== DATA RECORDS ==

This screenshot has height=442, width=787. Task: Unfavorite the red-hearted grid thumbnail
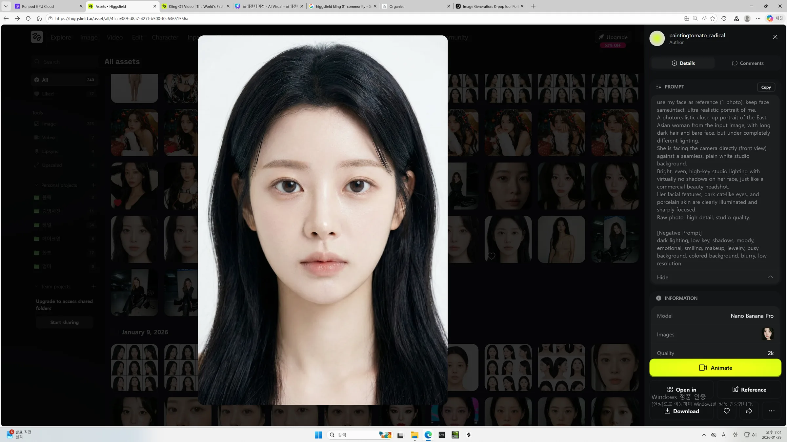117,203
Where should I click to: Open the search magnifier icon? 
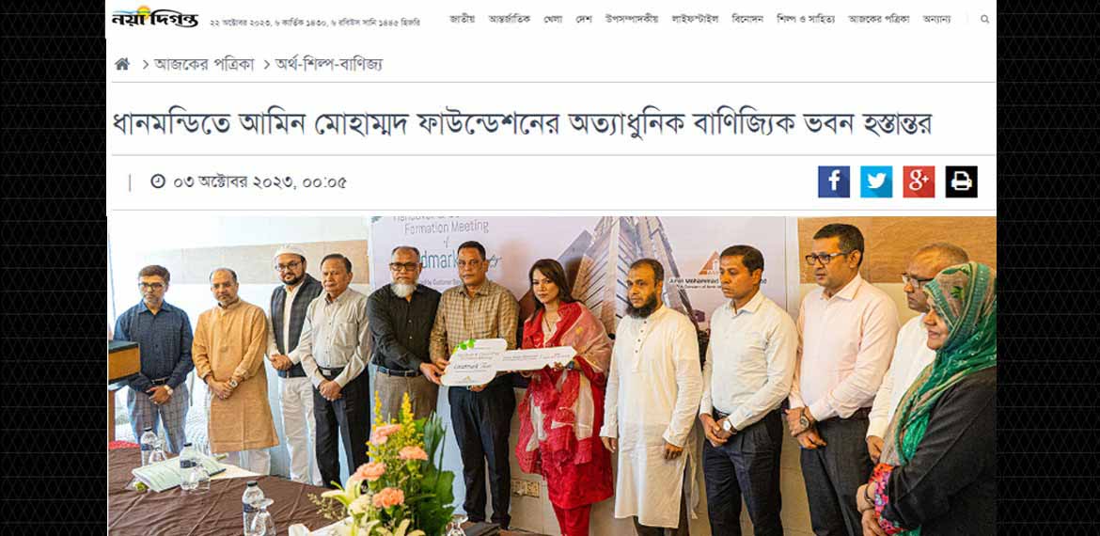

===
== DATA RECORDS ==

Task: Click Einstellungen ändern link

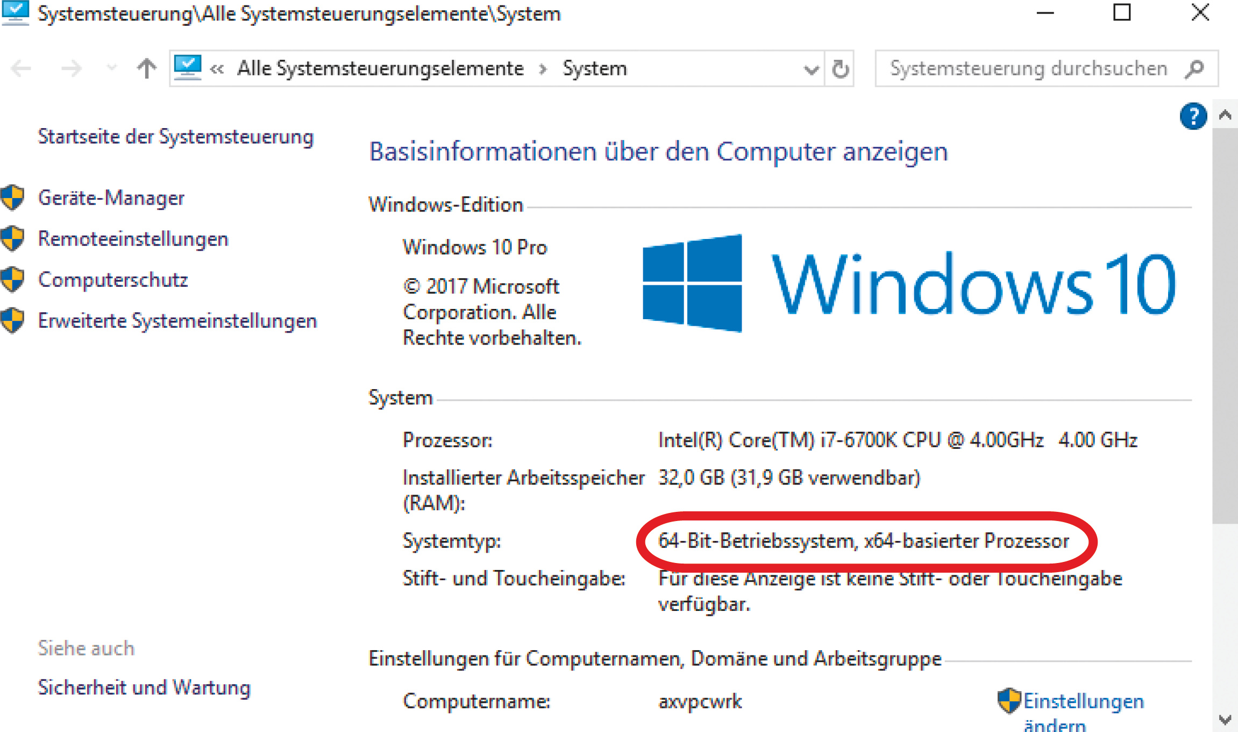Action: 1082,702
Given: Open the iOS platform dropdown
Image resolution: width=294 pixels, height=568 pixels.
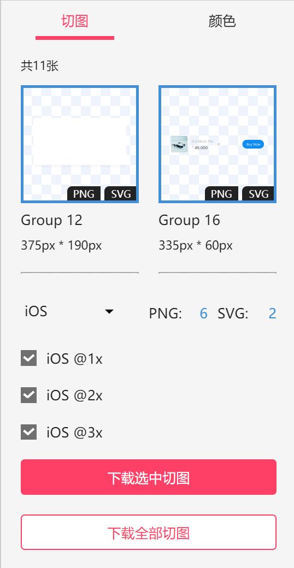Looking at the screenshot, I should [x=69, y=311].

===

REQUEST
Please swap "magnifier" for "magnifying glass" in the entries from the line with "This screenshot has" up to and including the line with "Where should I", changing nothing else. Give back only those lines, without the pictures.

COMPLETED TASK
This screenshot has height=442, width=787. Task: Unfavorite the red-hearted grid thumbnail
117,203
Where should I click to: Open the search magnifying glass icon? 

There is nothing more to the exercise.